Comme d'habitude, les sociétés d'autoroutes veulent nous faire pleurer en quémandant ces hausses auprès du gouvernment qui ne régule plus gand chose. Elles investissent tellement qu'elles ont un besoin vital de ces augmentations.

Je suis donc allé faire un tour sur le site de Vinci pour voir leurs résultats financiers, ils sont accessibles librement. Vinci est la première société d'autoroute européenne, on n'est pas très loin du monopole...

Voici donc quelques chiffres qui me paraissent éloquents, je ne suis pas expert en comptabilité :

Au 1er semestre 2011, Vinci a dégagé un résultat net de 813,5 millions d'euros (en hausse de 15% par rapport à l'année précédente). La capacité d'auto-financement est à la même période de 2,33 milliards d'euros (en hausse de 10,5%). Quant au chiffre d'affaire, il est passé à 17,3 milliards d'euros (en hausse de 17%). L'entreprise n'est visiblement pas dans le besoin.

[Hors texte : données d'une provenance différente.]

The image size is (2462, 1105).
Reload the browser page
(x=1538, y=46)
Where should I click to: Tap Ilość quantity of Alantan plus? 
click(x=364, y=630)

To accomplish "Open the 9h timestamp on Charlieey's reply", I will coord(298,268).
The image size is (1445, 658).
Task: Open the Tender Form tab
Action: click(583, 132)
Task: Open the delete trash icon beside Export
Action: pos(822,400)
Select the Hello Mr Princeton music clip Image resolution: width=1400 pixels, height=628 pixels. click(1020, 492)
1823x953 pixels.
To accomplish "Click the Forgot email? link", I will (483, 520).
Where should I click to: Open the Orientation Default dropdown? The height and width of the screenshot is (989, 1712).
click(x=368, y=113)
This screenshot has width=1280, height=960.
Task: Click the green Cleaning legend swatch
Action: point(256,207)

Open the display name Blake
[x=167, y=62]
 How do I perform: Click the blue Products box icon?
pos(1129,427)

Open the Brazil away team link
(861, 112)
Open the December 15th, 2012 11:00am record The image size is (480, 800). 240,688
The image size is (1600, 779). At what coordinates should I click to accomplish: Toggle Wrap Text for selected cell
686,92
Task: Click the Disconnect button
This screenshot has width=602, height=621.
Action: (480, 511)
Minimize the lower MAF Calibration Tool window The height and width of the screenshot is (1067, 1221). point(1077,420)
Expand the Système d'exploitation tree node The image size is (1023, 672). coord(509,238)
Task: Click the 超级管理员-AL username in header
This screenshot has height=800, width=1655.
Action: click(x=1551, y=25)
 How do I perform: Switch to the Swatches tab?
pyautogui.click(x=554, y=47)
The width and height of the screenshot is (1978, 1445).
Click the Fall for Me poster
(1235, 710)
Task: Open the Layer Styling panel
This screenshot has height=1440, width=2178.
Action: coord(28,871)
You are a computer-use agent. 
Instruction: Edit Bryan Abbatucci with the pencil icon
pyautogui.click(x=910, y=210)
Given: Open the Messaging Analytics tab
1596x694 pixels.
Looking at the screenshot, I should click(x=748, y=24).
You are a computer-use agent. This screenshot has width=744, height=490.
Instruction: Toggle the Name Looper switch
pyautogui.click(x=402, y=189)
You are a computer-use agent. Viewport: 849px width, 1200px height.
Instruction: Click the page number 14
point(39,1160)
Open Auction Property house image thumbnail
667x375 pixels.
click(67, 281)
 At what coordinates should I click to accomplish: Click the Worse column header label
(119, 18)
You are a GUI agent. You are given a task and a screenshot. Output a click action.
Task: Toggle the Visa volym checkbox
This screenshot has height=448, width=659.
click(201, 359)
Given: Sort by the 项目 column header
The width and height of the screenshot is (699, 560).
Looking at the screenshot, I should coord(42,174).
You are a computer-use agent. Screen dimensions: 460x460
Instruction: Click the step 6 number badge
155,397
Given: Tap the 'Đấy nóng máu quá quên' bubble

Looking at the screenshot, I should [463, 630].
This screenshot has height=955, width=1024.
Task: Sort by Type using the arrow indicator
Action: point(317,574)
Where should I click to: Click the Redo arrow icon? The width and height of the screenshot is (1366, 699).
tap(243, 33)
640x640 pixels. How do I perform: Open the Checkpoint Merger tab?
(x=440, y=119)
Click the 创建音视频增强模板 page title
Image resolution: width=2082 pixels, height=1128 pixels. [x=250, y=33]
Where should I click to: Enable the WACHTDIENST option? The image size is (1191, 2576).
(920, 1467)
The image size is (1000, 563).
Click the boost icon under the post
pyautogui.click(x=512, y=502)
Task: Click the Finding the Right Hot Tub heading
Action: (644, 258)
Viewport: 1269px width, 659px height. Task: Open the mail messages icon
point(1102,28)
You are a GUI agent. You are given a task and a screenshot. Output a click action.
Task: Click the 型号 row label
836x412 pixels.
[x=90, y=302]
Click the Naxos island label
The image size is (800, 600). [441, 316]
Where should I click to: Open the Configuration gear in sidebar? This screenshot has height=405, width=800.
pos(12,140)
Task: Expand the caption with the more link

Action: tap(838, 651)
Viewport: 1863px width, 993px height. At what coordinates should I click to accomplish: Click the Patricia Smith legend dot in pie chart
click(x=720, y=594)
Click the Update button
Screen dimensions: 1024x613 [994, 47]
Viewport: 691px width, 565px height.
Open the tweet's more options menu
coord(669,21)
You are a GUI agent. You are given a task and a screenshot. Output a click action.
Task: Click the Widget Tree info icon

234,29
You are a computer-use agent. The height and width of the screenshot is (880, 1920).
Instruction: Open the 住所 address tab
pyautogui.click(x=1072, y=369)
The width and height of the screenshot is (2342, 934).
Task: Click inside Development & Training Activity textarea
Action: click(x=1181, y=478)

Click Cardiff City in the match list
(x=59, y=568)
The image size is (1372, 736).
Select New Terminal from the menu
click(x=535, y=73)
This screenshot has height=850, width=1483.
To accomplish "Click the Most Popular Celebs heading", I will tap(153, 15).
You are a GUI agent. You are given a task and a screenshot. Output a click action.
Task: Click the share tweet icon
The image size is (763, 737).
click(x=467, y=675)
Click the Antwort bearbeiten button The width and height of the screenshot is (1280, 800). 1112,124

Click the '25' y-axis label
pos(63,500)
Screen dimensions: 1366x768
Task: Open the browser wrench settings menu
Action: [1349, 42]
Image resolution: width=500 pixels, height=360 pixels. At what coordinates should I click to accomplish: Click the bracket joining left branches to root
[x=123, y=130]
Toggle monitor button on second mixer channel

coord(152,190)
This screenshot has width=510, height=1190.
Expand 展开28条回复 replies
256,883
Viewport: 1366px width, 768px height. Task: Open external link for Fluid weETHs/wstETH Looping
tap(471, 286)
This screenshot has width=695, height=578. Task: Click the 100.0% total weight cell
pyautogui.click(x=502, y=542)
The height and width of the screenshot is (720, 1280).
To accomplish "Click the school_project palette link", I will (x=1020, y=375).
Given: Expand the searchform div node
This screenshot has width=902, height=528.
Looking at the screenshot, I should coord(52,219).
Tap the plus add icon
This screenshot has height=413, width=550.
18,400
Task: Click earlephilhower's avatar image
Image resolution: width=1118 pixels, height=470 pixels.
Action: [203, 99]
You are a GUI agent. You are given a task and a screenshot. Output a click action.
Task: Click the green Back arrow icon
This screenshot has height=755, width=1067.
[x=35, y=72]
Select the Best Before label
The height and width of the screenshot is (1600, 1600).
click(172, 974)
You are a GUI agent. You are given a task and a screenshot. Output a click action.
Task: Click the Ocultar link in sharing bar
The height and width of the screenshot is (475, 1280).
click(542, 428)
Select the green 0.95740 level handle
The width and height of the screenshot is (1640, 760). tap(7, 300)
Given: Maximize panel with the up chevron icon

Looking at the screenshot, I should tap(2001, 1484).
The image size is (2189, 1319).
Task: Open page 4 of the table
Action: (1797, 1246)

Dans le même temps, les sociétés d'autoroutes ont augmenté le nombre de passages automatiques et réduit le personnel pour faire des économies. Le taux d'automatisation aux péages est passé de 21% en 2006 à 39% en 2010. En 2008, le groupe Vinci Autoroutes comptait 8585 employés. En 2010 il n'en avait plus que 8051, soit une baisse de 6%. Tout ça doit permettre au groupe de faire de belles économies.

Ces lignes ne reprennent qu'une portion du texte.